Feminicídio e assédio

Exceptuando-se  os casos de exagero e comunicações falsas de agressão, que felizmente são a minoria, a questão do feminicídio é muito séria e precisa sim ser debatida. Geneticamente, o homem é predisposto a ser fisicamente mais forte que a mulher, logo ela tem menos condições de se defender de uma agressão que parta de um homem. 

Quanto à questão do assédio, tudo vem do bom senso, de ambos os lados. O homem tem em sua biologia o instinto da conquista, faz parte da sua mente primitiva, para poder reproduzir. Mas é preciso ser racional e perceber que existem limites, que não somos simplesmente animais, e sim seres pensantes que são guiados por mais do que hormônios e instintos. O fato é que, existem sim pessoas doentes, que transpassam os limites do bom senso por terem problemas internos a resolverem, até mesmo mentais. Obviamente isto não é culpa da mulher, mas é preciso saber que ao mostrar muito o corpo, a mulher vai instigar o olhar e o desejo e infelizmente pode atrair todo tipo de atenção, inclusive aquela indesejada, além de um elogio ou olhar.

Construindo muros e suas consequências

Esse tema, mulher e feminismo, está relacionado a milhares de questões psicológicas complexas, porque existem várias situações e circunstâncias que não podem ser generalizadas.
Essa muro criado entre homens e mulheres só vai ocasionar solidão e proporcionar cada vez menos filhos, e com isso populações irão diminuir e culturas podem desaparecer.
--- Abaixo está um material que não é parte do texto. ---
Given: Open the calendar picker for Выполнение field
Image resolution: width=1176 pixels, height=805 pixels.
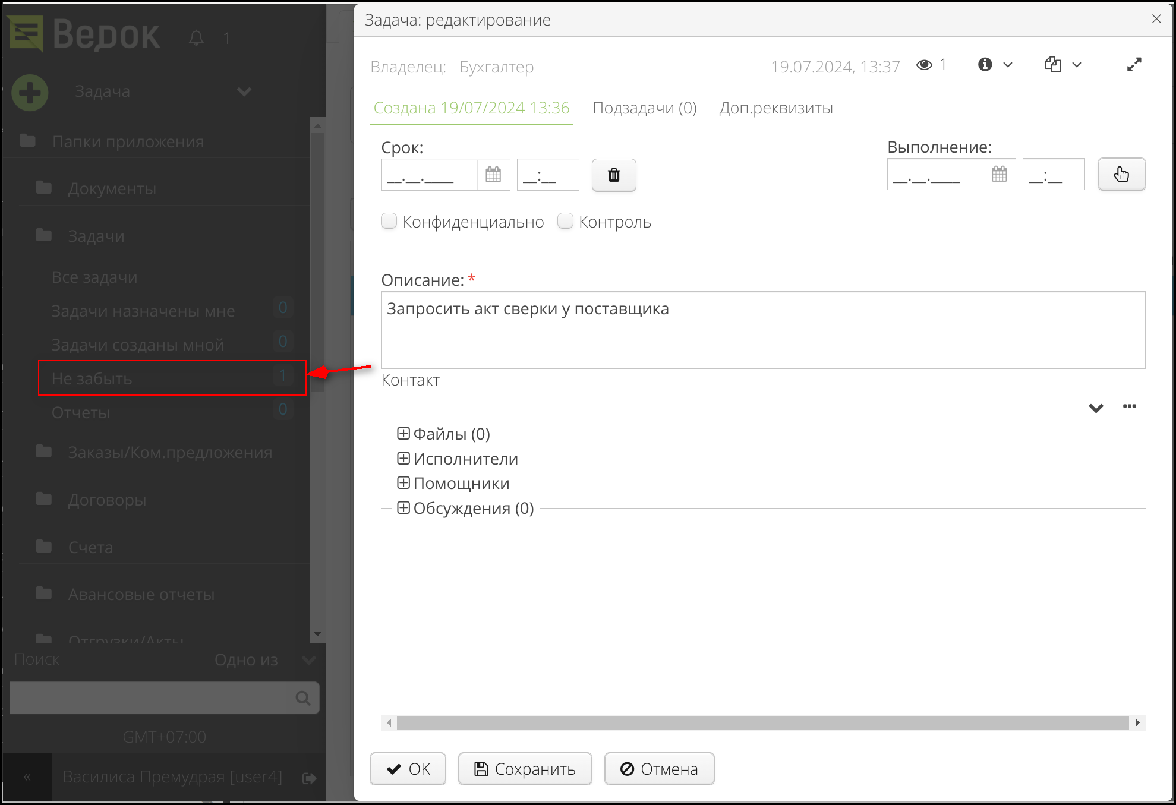Looking at the screenshot, I should [999, 174].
As pessoas estão chegando a um ponto que daqui a pouco será impensável olhar para uma mulher na rua, enquanto dentro da mente primitiva do homem existe o instinto do desejo e do olhar. Essa mudança pode acarretar em inibir ainda mais o ato da conquista, do homem não ter mais a coragem de chegar na mulher. Essa suposta igualdade, propagandeada, vai ocasionar o distanciamento. Instintivamente a mulher também tem a necessidade de ser vista, tem sua vaidade, e quer ser desejada e admirada. Com esse muro, ela também vai sofrer, pela redução da atenção recebida.